When Marriage Ended Her Schooling, Fatimata Found Another Way to Learn

PIRADA, Guinea-BissauFatimata Madina Baldé was still a student when her family arranged her marriage. In Pirada, where expectations for girls often narrow early, the decision marked a clear break. School stopped. Plans were put aside. “I regretted leaving school,” she says. “Learning was my dream.”

She had grown up moving between Portuguese-language schools and Quranic classes. From the start, education shaped her sense of possibility. She imagined learning a trade, opening a small sewing workshop, building a future that depended on her own skills. Marriage interrupted that path. Promises that she could continue studying did not hold. What remained was frustration and an unfinished ambition.

 

Even then, Fatimata did not give up on learning. Married and living within new responsibilities, she kept looking for a way back. “I wanted to grow and to contribute to my community,” she says. “I knew education mattered.”

That opening came through Tostan’s education program taught in Pular, her local language. It was her first time learning outside Portuguese. The shift was immediate.

Lessons focused on literacy, health, human rights, and civic life, grounded in daily realities. “I was curious,” she recalls. “I wanted to understand everything.”

Fatimata joined as a participant, but her commitment stood out quickly. She was chosen as secretary of her group, responsible for recording discussions and documenting activities. The role demanded precision, consistency, and confidence. It also rebuilt something she had lost. Trust in her own capacity to lead.

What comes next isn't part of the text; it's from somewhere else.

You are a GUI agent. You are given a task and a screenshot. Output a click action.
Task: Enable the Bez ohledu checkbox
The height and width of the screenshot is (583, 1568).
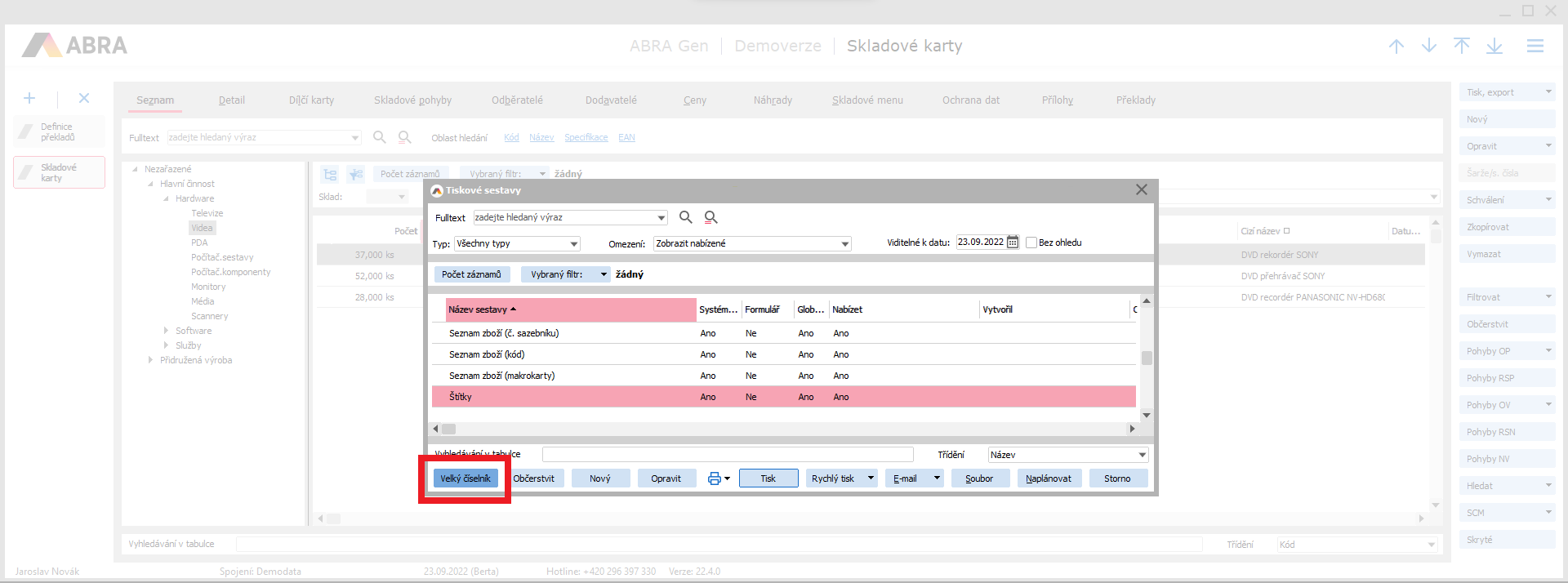(1031, 243)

In 2011, she passed a local-language teaching test and became an instructor. The work was demanding. She traveled across communities, often long distances, sometimes paying transport costs herself. The goal stayed clear. Make learning accessible to women and families who had never been reached before. Her responsibilities expanded in 2018, when she became a supervisor in charge of social mobilization. 

 

Today, she coordinates outreach activities, trains facilitators, and supports education in remote villages. She helps lead radio programs and community discussions on early marriage, gender equality, female genital cutting, environmental protection, and human rights.

The work is not abstract. It depends on relationships built village by village. Fatimata has helped connect communities, creating networks where information moves and collective decisions follow.

Without formal higher degrees, she earned credibility through consistency and presence. “I didn’t know I could reach this point,” she says. “Learning showed me that I had a voice.”

For Fatimata, education did not end when marriage began. It changed form. What started as a personal search became a public role. Today, she supports others who face the same early interruptions she once did, proving that when learning adapts to people’s realities, it does not disappear. It finds another way forward.